Data for processing:
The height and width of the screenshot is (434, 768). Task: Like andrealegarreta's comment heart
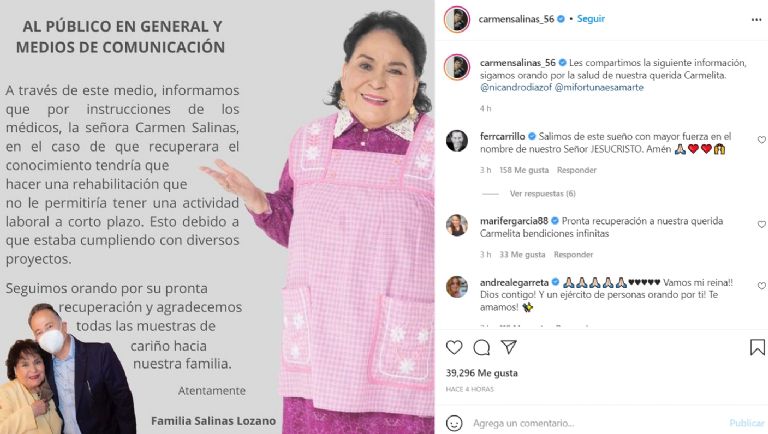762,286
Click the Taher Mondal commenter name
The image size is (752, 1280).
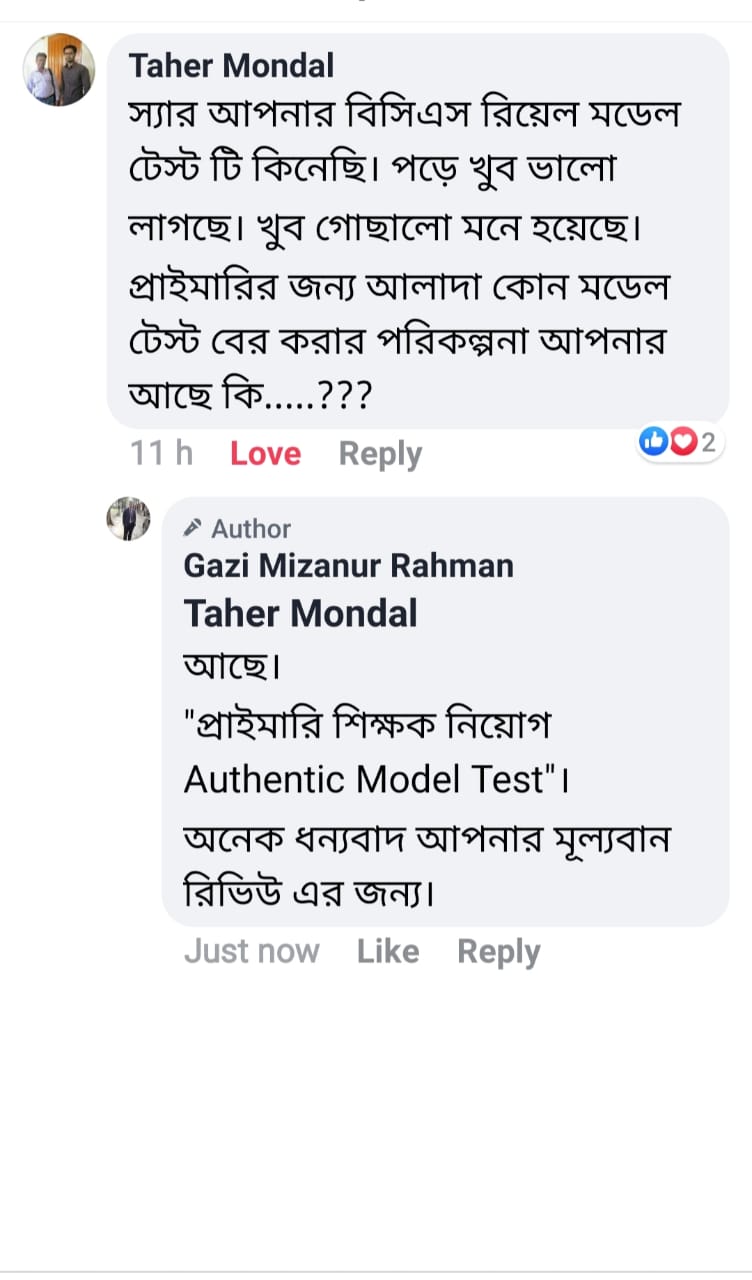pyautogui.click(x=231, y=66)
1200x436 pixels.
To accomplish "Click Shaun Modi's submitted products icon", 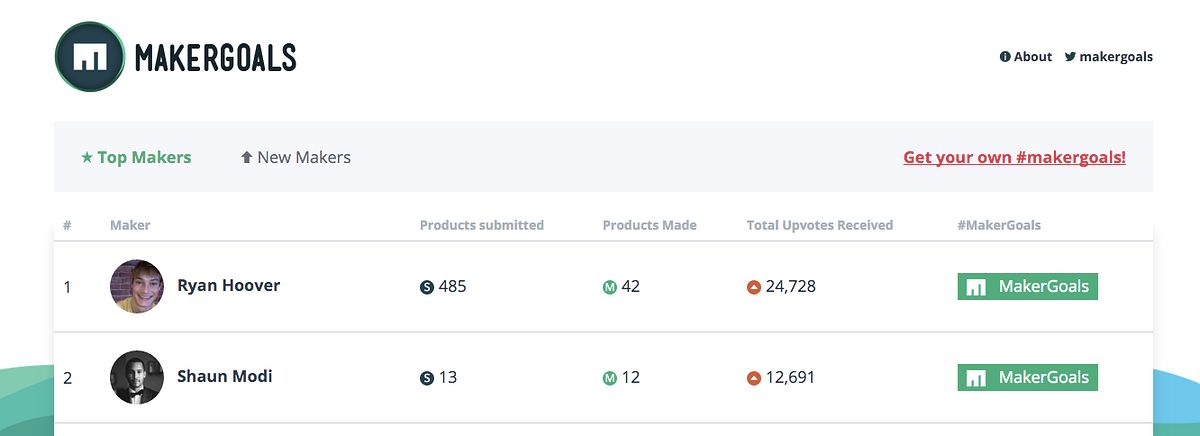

Problem: I need the lines from the one containing "1200x436 pixels." through the end of the records retyped exactly, with the pictures left out.

Reply to the exercise:
1200x436 pixels.
To accomplish "Click Shaun Modi's submitted products icon", 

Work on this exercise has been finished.